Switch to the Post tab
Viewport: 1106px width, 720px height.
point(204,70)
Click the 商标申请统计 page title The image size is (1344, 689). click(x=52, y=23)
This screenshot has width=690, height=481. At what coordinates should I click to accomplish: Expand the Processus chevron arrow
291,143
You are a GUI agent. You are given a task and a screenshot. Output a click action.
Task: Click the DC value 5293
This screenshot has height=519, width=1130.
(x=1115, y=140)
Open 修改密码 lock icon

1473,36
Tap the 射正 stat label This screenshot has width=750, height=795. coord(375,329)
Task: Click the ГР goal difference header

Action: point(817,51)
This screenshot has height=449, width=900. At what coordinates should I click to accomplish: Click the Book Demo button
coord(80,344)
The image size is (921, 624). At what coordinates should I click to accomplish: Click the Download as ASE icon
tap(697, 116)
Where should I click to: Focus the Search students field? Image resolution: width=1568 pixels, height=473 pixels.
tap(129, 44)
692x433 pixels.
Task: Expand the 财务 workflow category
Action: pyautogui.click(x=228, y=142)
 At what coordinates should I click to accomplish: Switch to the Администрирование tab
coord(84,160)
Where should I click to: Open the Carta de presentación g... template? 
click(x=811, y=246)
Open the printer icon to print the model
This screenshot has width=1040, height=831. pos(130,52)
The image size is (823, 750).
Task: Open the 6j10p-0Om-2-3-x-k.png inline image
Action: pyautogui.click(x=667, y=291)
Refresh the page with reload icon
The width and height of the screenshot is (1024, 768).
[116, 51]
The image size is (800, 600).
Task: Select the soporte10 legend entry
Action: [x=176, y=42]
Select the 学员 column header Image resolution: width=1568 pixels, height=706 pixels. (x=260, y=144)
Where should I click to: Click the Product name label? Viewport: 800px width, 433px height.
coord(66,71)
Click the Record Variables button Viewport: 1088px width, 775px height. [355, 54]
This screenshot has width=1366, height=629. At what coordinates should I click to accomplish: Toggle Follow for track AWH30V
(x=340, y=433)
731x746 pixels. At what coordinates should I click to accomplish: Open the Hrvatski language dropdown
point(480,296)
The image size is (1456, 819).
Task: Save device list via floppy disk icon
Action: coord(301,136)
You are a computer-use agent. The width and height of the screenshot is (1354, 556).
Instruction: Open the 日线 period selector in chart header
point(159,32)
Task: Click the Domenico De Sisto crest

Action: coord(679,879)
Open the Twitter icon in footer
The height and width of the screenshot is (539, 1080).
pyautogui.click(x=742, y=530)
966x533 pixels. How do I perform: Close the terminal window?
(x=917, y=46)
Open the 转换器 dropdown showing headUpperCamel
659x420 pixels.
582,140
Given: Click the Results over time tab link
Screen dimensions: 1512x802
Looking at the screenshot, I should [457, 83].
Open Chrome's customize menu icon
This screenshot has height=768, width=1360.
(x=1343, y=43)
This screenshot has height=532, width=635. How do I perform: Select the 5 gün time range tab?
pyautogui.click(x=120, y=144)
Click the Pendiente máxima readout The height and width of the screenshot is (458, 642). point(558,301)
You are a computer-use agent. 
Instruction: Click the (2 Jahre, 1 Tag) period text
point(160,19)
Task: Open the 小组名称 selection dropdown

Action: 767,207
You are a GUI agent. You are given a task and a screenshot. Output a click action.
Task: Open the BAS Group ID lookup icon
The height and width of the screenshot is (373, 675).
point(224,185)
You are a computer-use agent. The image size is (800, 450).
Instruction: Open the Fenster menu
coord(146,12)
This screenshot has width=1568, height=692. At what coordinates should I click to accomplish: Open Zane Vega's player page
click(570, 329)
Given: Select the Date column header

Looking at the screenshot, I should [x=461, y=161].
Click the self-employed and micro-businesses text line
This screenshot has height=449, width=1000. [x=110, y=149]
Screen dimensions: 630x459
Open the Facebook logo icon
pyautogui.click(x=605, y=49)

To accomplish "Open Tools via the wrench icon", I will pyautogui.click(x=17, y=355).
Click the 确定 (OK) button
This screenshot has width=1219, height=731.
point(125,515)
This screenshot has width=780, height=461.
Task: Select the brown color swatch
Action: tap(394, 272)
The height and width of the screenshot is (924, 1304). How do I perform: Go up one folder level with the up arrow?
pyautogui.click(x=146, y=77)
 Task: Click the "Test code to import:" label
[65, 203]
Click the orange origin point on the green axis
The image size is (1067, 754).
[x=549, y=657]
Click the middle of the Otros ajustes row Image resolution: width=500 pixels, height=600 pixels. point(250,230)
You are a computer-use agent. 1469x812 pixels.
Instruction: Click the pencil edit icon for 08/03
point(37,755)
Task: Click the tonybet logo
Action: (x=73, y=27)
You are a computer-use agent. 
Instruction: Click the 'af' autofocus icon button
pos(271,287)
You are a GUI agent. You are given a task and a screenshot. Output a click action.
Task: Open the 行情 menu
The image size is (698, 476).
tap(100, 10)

*****

PROBLEM TO WORK ON: From the entries above, list each line with "computer" in it.

WRITTEN SOLUTION:
You are a computer-use agent. The width and height of the screenshot is (1354, 556).
You are a computer-use agent. 
You are a computer-use agent. The image size is (800, 450).
You are a computer-use agent. 1469x812 pixels.
You are a computer-use agent. 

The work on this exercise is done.